Task brief –
List every line in the entries below that contains the word "Cari", with matching case.

Dataset entries –

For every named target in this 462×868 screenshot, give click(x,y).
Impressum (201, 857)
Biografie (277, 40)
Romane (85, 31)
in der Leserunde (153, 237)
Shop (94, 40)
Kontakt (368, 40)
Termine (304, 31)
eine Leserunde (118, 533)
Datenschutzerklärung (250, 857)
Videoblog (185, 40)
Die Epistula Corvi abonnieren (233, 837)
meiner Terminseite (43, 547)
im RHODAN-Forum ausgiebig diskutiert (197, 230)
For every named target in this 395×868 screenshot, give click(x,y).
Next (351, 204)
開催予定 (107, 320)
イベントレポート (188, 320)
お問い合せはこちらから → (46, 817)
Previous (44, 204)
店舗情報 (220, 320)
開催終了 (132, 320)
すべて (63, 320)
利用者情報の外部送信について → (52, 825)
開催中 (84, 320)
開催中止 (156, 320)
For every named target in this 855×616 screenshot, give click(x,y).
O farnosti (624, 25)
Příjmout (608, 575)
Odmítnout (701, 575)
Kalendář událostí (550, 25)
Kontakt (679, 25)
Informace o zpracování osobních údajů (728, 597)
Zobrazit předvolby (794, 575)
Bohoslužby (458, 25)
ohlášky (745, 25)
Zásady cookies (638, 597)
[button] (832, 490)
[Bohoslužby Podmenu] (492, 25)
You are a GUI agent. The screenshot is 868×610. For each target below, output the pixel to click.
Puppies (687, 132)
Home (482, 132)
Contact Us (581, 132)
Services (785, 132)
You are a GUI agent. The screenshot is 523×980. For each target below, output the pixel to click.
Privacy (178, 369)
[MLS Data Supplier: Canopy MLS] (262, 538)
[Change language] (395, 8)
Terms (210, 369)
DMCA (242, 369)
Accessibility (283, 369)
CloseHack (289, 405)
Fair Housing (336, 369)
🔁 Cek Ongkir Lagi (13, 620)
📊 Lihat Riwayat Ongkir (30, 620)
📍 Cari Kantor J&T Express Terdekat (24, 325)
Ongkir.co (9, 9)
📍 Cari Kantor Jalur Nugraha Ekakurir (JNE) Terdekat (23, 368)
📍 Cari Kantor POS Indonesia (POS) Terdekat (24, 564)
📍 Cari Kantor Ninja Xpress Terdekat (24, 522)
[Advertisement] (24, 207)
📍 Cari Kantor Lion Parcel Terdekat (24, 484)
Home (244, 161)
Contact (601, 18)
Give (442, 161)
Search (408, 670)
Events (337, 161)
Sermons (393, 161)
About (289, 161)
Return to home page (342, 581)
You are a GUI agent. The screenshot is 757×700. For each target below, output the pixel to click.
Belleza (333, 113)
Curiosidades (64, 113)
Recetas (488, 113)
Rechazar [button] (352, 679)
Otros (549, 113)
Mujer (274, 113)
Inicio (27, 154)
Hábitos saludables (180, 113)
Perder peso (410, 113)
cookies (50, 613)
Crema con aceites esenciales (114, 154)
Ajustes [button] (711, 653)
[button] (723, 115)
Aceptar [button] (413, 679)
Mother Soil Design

Output –
📍 Cari Kantor J&T Express Terdekat (24, 325)
📍 Cari Kantor Jalur Nugraha Ekakurir (JNE) Terdekat (23, 368)
📍 Cari Kantor POS Indonesia (POS) Terdekat (24, 564)
📍 Cari Kantor Ninja Xpress Terdekat (24, 522)
📍 Cari Kantor Lion Parcel Terdekat (24, 484)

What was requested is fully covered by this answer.